Hi I am a historian writing about Old Mill Creek Dartmouth where the MTB was based. Is there any chance I would use your lovely photos to illustrate my article? Clare McComb


----------



## Rescuetugs (Jul 9, 2012)

al1934 said:


> The MTB and the girls were there during my posting to BRNC 1957/58. She was moored near the entrance to Old Mill Creek.


Hi I am writing an article about the history of Okd Mill Creek including the MTB - is there any chance you could tell me some of your memories of the MTB in those days? It eould be fascinating. best wishes Clare McComb


----------



## Rwilks13 (12 mo ago)

Rescuetugs said:


> Hi I am a historian writing about Old Mill Creek Dartmouth where the MTB was based. Is there any chance I would use your lovely photos to illustrate my article? Clare McComb


Hi Clare .yes of course! I would love the photos to be shared.
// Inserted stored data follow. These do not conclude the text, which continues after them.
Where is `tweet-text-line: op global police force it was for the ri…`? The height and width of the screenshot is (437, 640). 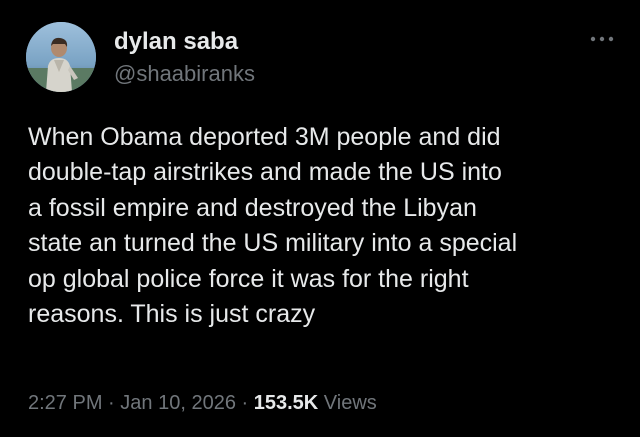 tweet-text-line: op global police force it was for the ri… is located at coordinates (248, 278).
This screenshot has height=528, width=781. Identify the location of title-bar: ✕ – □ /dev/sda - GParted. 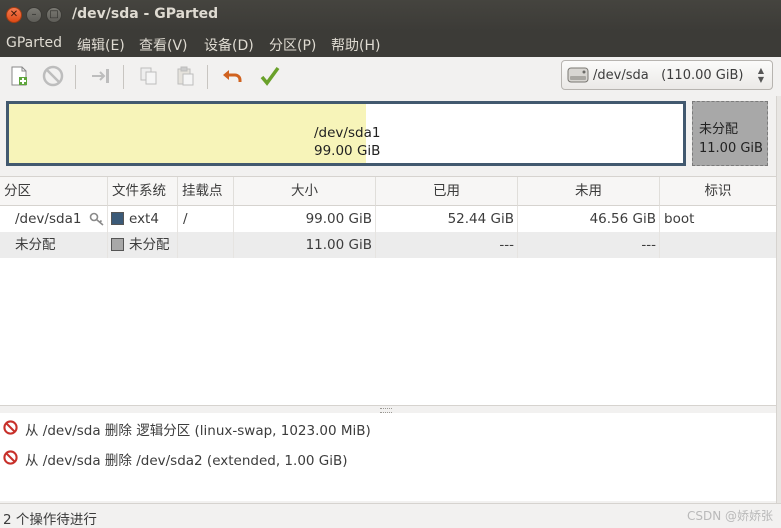
(390, 16).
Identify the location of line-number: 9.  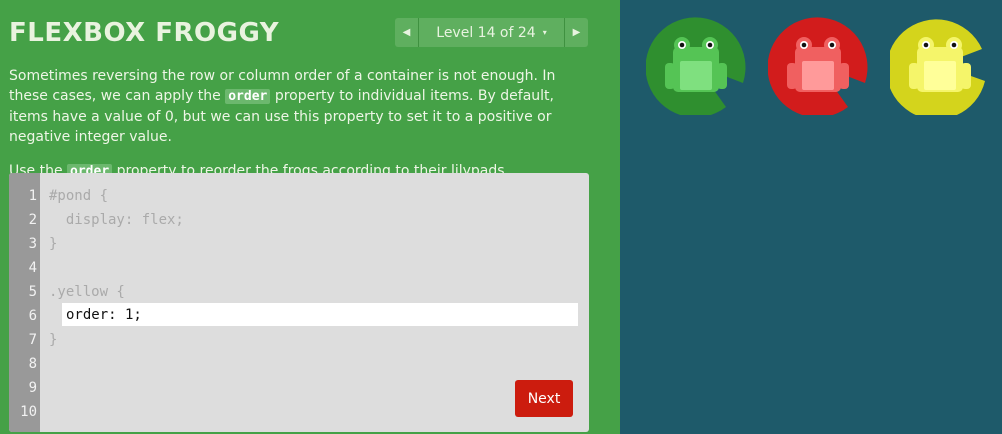
(32, 388).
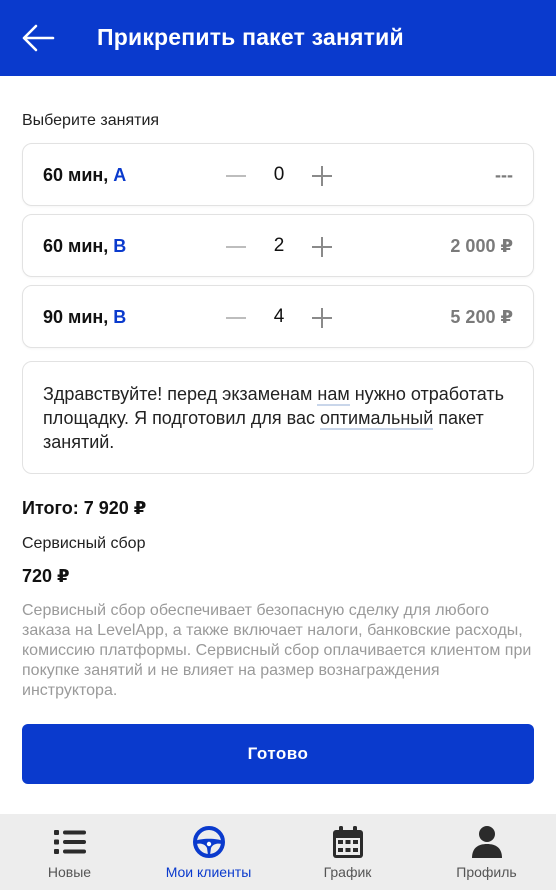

If I find a photo in a shop somewhere , I always hope it can be reunited with someone who values it, I will message you my email and can scan the photos for you. Best wishes Rachel


----------



## Rwilks13 (12 mo ago)

al1934 said:


> The MTB and the girls were there during my posting to BRNC 1957/58. She was moored near the entrance to Old Mill Creek.


Hello! I am so sorry I missed your post before. Thanks for this, i hope you find the photos interesting .Rachel


----------



## al1934 (Aug 11, 2007)

My turn to apologise, Rachel! Sorry but something about approaching middle-age...

Yes, I do find the photos interesting and remind me of happy times long gone. I was drafted to BRNC on the ship's company 1957 and spent two very enjoyable years there. During that time I qualified as cox'n and was able to take out power boats when the Cadets and Mids were on leave. I spent many happy days on the river with family and oppos. I must have passed the MTB scores of time and the girls would always wave cheerfully when they were onboard. Happy days!

Best wishes,

Alick


----------